■ TASK TO COMPLETE
Repeat each entry exactly, but do not carry over the pictures.

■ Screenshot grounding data

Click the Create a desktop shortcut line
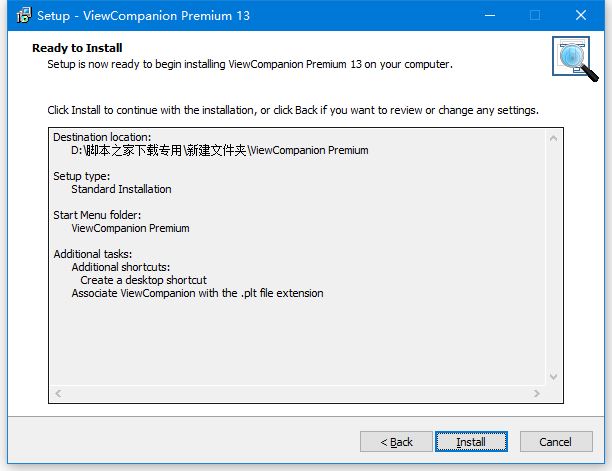Screen dimensions: 612x471 point(143,280)
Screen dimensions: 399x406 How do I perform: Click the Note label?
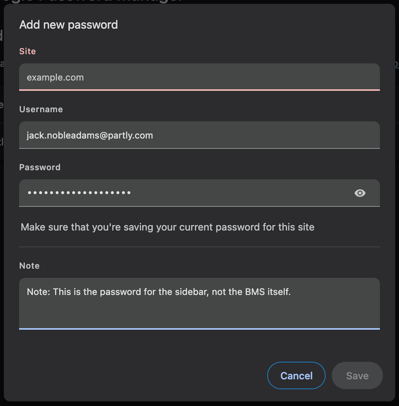click(29, 266)
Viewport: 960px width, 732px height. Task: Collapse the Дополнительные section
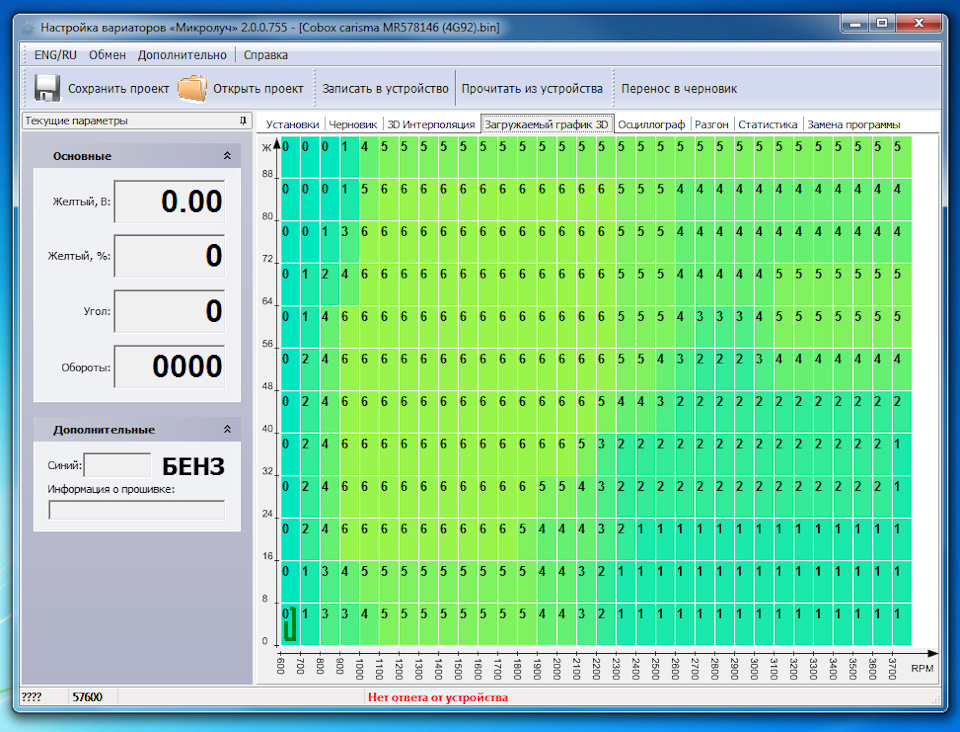point(227,429)
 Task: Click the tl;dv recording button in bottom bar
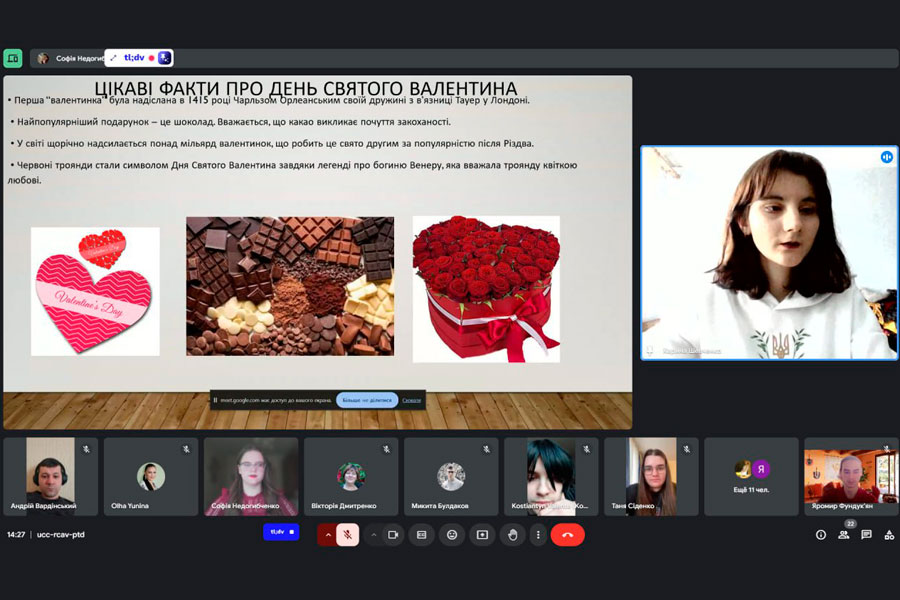(x=281, y=532)
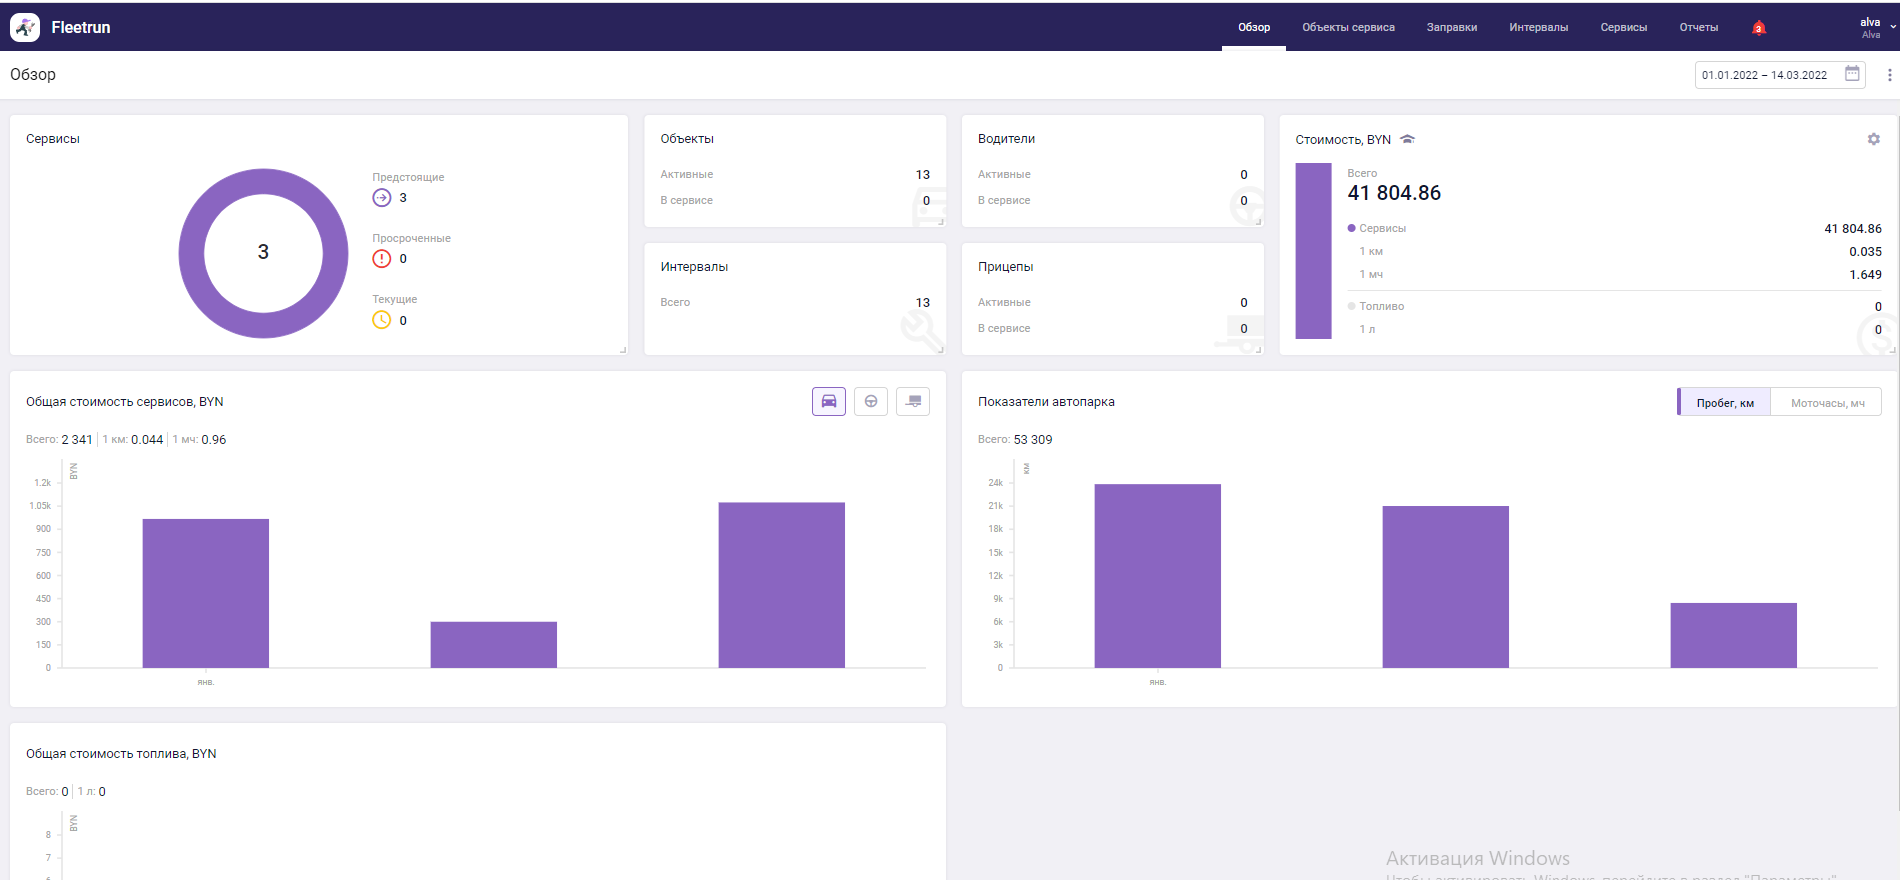Open the Объекты сервиса tab
The width and height of the screenshot is (1900, 880).
click(x=1348, y=27)
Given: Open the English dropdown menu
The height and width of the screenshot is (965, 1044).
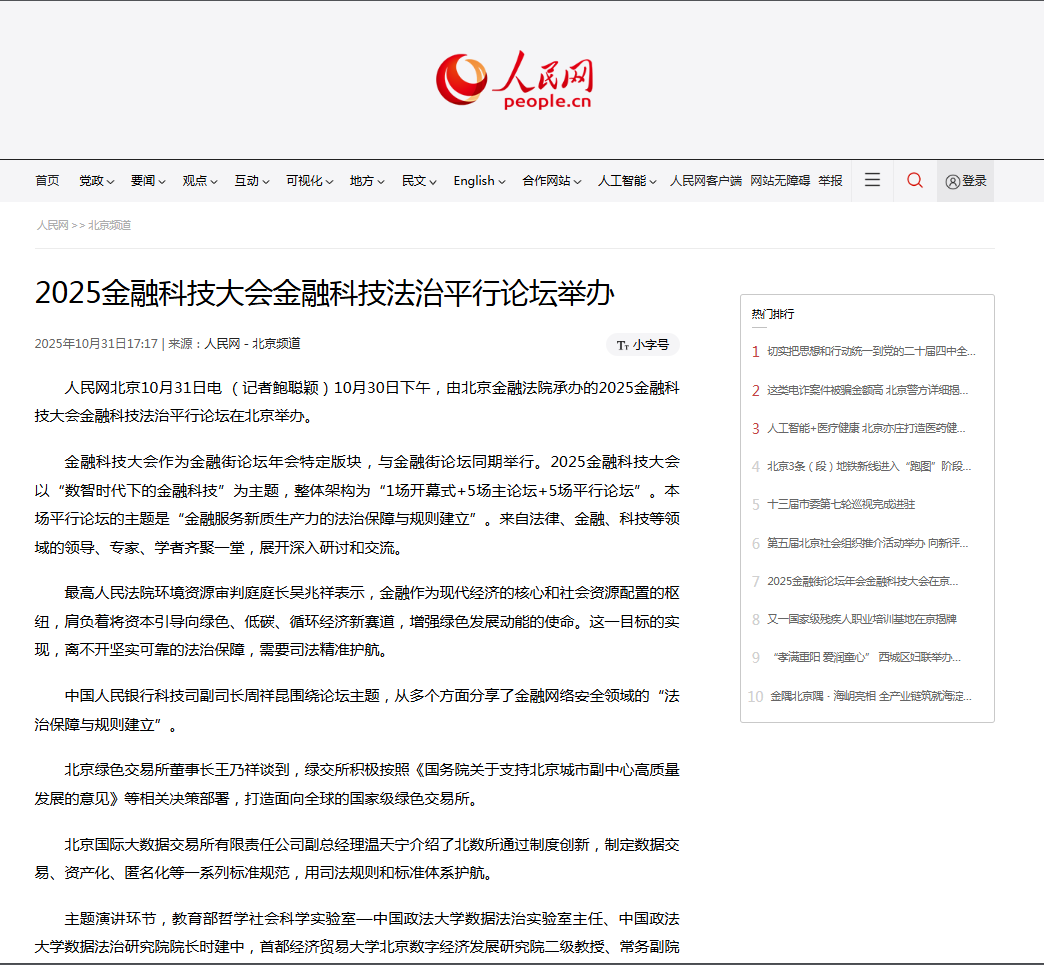Looking at the screenshot, I should (x=479, y=181).
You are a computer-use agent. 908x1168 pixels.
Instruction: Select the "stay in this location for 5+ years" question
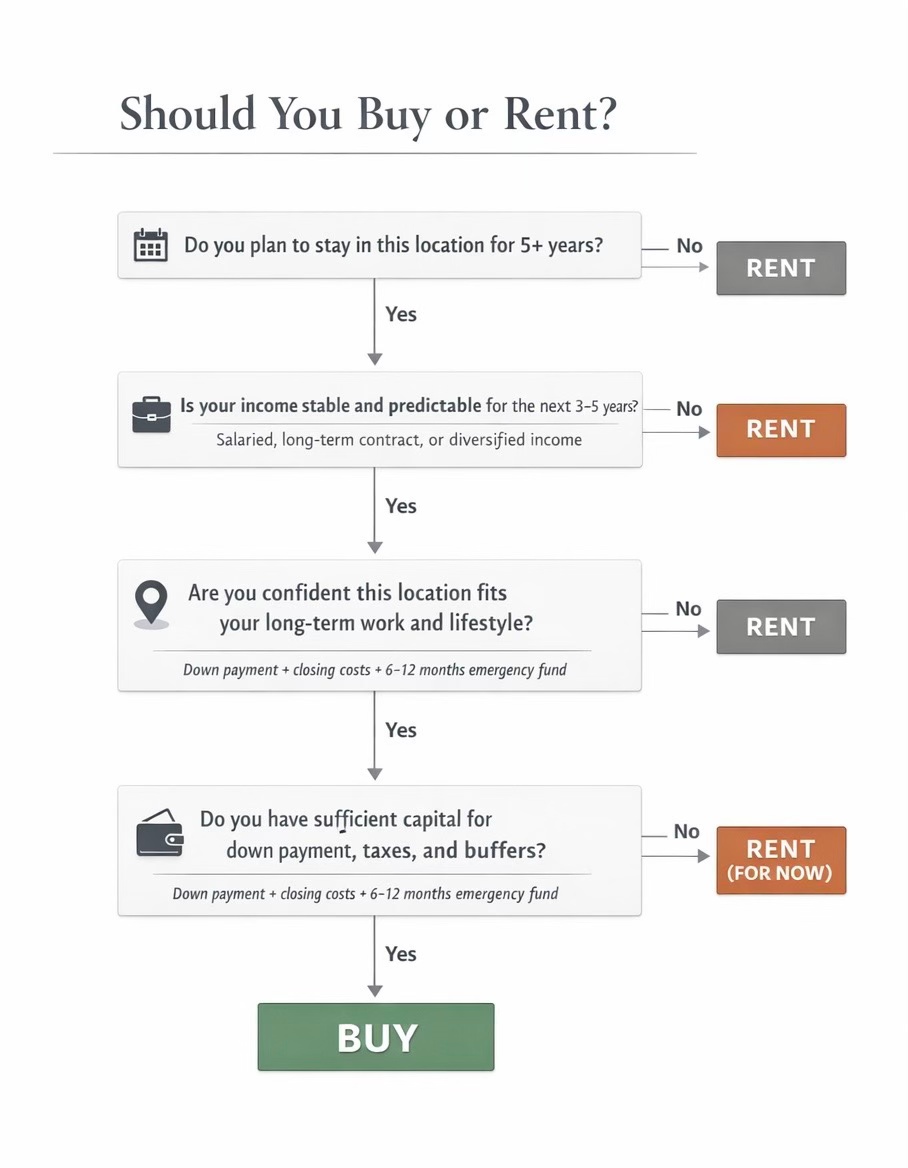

■ PROBLEM SOLUTION
Click the Create a desktop shortcut line
Screen dimensions: 612x471 point(143,280)
Screen dimensions: 399x406 How do I perform: Click the Note label?
click(29, 266)
Viewport: 960px width, 732px height. Task: Collapse the Дополнительные section
point(227,429)
 Task: Click the tl;dv recording button in bottom bar
(x=281, y=532)
Open the Объекты сервиса tab
The width and height of the screenshot is (1900, 880).
click(x=1348, y=27)
Given: Open the English dropdown menu
The height and width of the screenshot is (965, 1044).
Looking at the screenshot, I should (x=479, y=181).
You are a computer-use agent. 908x1168 pixels.
Instruction: Select the "stay in this location for 5+ years" question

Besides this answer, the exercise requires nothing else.